BEGIN
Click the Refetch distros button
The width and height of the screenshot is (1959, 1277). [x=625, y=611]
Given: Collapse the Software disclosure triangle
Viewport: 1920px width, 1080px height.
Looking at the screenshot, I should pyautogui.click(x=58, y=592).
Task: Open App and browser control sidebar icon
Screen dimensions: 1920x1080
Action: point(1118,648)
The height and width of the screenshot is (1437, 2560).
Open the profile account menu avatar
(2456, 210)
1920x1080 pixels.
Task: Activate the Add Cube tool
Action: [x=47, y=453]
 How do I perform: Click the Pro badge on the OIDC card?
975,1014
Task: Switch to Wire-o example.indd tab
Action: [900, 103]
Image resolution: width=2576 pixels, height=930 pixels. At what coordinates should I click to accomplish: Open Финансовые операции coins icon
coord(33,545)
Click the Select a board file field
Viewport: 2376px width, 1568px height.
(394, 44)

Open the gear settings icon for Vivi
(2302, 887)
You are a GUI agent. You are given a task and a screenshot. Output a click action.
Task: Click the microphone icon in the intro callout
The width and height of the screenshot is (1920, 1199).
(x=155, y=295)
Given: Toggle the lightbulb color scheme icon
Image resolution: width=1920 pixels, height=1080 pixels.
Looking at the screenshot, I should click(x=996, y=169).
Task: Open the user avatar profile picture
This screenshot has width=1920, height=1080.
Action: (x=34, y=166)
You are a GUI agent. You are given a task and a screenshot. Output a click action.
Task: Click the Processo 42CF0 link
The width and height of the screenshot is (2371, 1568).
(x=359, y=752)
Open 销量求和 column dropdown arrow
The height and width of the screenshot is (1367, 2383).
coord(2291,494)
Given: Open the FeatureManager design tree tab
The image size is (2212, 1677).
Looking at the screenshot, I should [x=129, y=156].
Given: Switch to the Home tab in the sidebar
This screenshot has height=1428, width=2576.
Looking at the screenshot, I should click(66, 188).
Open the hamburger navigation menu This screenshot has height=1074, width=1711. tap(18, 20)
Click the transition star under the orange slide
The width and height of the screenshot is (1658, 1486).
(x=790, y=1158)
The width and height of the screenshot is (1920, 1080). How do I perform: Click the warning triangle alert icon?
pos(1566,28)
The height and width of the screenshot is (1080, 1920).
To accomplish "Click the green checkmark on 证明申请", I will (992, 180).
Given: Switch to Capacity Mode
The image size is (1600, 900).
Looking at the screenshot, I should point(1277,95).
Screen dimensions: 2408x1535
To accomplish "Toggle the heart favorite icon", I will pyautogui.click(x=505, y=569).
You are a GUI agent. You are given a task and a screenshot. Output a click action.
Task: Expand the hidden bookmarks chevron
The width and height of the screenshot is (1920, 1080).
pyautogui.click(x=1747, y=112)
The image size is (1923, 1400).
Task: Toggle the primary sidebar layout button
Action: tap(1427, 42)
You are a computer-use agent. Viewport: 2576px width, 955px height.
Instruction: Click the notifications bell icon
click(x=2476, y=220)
END
## Exercise
Bring together all lines in the records where the word "will" is found.

## Response
To accomplish "Click the green checkmark on 证明申请", I will (992, 180).
To accomplish "Toggle the heart favorite icon", I will pyautogui.click(x=505, y=569).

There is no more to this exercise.